• _THE TASK_: If a line of the data below contains the string "computer", count it, then state the total alone.

Saved data entries

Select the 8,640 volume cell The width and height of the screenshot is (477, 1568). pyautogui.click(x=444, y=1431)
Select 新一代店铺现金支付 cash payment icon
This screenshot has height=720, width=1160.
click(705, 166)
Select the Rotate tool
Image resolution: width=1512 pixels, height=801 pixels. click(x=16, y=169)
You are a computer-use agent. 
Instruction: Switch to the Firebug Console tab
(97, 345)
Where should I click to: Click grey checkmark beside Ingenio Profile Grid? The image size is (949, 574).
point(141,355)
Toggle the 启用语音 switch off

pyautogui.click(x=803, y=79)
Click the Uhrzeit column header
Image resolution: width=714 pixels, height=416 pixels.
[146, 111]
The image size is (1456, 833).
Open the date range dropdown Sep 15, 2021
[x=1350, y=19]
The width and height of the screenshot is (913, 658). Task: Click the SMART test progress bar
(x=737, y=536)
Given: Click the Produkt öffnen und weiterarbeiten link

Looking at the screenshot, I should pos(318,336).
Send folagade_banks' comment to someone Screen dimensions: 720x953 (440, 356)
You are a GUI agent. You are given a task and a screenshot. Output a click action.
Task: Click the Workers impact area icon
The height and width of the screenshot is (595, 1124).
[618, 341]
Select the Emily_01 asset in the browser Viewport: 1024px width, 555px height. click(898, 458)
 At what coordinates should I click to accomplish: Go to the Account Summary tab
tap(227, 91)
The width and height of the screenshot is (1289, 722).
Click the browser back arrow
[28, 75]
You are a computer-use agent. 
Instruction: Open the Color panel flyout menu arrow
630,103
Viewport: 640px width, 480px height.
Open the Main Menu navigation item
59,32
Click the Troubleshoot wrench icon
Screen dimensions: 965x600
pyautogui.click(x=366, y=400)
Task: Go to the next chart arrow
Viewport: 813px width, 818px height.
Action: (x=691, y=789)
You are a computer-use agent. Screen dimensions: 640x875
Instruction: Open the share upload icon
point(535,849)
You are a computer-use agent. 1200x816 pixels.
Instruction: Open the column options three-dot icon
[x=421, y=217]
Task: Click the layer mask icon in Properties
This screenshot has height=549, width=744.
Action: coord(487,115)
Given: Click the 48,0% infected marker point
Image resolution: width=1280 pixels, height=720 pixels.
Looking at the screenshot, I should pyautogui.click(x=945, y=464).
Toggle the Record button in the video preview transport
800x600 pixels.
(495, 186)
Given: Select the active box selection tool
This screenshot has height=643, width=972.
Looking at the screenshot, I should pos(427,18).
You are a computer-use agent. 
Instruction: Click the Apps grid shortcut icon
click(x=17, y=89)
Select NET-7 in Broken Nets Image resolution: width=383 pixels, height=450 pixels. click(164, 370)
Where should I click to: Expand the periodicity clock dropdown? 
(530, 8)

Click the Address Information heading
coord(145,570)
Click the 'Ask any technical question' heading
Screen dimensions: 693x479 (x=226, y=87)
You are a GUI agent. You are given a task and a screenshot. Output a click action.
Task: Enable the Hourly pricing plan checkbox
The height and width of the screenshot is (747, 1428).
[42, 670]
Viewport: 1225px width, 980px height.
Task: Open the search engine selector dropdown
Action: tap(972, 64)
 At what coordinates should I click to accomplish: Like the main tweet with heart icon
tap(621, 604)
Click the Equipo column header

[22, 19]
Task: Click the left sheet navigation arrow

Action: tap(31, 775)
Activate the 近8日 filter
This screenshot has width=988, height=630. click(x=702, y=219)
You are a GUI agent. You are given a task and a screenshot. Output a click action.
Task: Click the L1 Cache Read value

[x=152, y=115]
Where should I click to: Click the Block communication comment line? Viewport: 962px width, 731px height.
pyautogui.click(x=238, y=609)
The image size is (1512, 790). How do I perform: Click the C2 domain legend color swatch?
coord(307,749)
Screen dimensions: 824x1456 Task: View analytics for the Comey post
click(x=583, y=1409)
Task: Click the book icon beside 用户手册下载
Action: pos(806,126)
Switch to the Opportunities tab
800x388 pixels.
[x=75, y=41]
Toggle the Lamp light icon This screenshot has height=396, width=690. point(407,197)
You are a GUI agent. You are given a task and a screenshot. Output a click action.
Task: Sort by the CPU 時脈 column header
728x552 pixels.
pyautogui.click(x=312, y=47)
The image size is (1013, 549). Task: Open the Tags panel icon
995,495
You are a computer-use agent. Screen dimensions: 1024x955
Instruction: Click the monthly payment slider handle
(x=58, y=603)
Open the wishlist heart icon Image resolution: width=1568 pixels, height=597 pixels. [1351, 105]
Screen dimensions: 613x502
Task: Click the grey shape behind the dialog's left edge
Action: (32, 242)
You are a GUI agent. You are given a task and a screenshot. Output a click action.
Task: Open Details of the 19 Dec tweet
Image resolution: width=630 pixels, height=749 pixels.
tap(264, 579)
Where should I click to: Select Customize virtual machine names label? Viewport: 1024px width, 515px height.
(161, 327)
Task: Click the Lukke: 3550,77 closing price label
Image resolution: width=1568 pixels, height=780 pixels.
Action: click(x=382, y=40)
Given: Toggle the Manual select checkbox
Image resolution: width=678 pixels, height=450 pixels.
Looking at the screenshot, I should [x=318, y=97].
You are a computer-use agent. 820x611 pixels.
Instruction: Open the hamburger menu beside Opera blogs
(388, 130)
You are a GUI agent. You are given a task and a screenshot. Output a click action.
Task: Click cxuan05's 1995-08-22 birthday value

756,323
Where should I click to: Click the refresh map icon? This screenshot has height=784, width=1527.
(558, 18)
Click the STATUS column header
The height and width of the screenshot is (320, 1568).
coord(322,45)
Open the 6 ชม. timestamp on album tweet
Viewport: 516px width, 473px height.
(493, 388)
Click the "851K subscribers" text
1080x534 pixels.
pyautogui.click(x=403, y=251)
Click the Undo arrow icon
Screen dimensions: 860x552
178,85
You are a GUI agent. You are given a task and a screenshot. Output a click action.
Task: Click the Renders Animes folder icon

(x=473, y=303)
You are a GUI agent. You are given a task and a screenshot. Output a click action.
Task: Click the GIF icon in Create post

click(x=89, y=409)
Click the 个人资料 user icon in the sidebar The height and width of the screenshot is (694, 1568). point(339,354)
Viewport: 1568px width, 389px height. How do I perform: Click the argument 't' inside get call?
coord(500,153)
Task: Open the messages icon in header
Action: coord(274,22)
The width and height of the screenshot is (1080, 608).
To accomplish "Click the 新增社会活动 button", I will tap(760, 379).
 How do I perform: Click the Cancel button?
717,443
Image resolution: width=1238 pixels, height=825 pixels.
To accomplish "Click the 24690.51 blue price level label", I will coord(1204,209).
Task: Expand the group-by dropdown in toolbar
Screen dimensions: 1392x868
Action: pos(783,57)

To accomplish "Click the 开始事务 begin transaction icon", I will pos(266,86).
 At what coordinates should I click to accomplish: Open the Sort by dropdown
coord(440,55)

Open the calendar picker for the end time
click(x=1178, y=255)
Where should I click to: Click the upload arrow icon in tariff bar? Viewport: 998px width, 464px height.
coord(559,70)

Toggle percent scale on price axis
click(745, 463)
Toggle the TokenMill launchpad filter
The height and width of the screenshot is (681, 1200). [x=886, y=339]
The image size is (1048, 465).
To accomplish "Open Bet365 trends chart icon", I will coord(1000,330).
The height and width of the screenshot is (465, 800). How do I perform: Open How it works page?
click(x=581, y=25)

• _SOLUTION TO THE PROBLEM_: 7